Un operativo multidisciplinario en terreno hostil

El operativo incluye a especialistas en antropología forense, bomberos y personal policial, quienes cuentan con el apoyo de guías locales para minimizar los riesgos. "Es un lugar extremadamente peligroso. Hay piques abiertos, pozos y galerías cubiertas de vegetación tras más de cincuenta años de abandono", advirtió Giaroli.

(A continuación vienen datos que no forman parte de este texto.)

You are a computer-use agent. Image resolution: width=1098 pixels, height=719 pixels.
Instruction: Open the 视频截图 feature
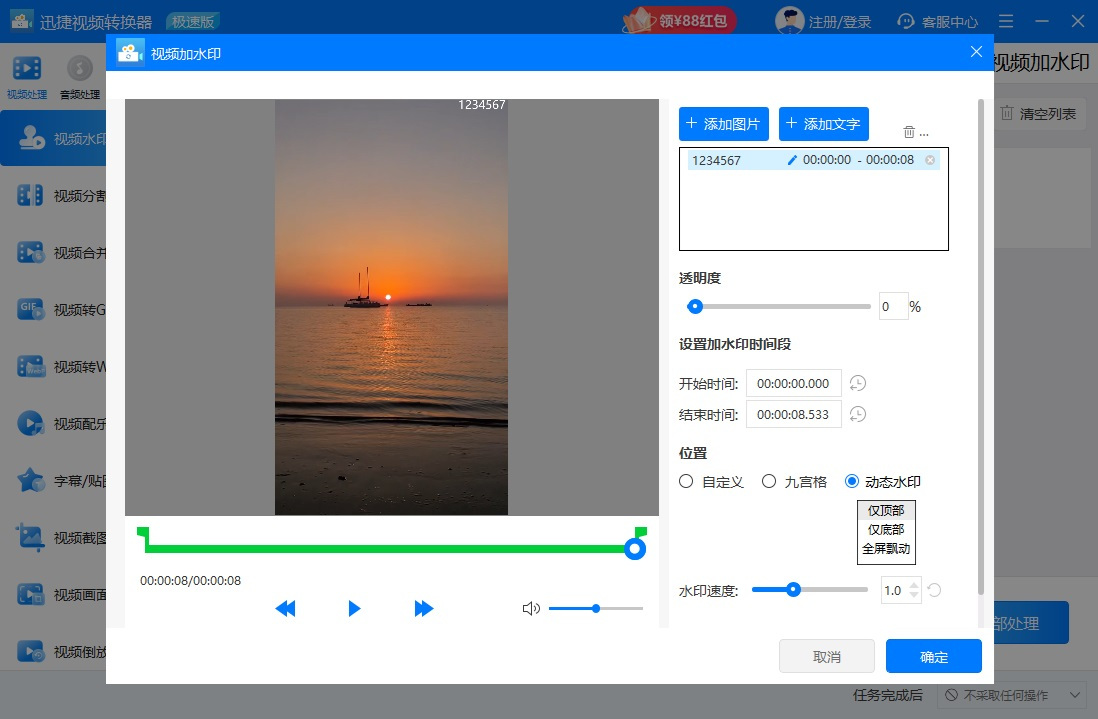click(x=48, y=537)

Más allá del caso Garavaglia, el trabajo en la mina busca arrojar luz sobre el oscuro pasado de esta región. "En ella trabajaron hombres, mujeres y niños bajo condiciones infrahumanas. Es probable que muchas familias desconozcan qué ocurrió con sus antepasados. Este trabajo podría ayudar a identificarlos y devolver algo de paz a sus descendientes", explicó el fiscal.

Esperanza e historia en juego

El juez Ravagnani, a cargo de la causa bajo la ley 1908, supervisa las medidas solicitadas por el equipo de antropólogos liderado por la doctora Mansegosa. Mientras tanto, Giaroli reflexiona sobre el caso: "No puedo evitar pensar que la versión oficial de los últimos momentos de Oscar es falsa. La distancia entre el lugar donde fue visto por última vez y el cementerio es de treinta kilómetros, lo que hace plausible la hipótesis del traslado".

A pesar de las dificultades, la investigación mantiene viva la esperanza de esclarecer el destino de Oscar Garavaglia, un enigma que también representa una parte crucial de la memoria histórica de San Rafael.

Un destino turístico con un oscuro trasfondo

Las Minas de Picardo, hoy un atractivo para aventureros, fueron en su momento un epicentro de actividad minera. Sus ruinas, que incluyen paredes de piedra y restos de la ciudadela que albergó a cerca de mil trabajadores, atraen a turistas interesados en cabalgatas y trekking. Pero detrás de su belleza natural y arquitectónica se esconden historias de sufrimiento y misterio.

El acceso al lugar se realiza desde la Ruta Provincial N° 184, siguiendo un camino que lleva al paraje Los Toldos y luego hasta la mina. La zona, además de albergar riquezas minerales, guarda secretos que esperan ser revelados.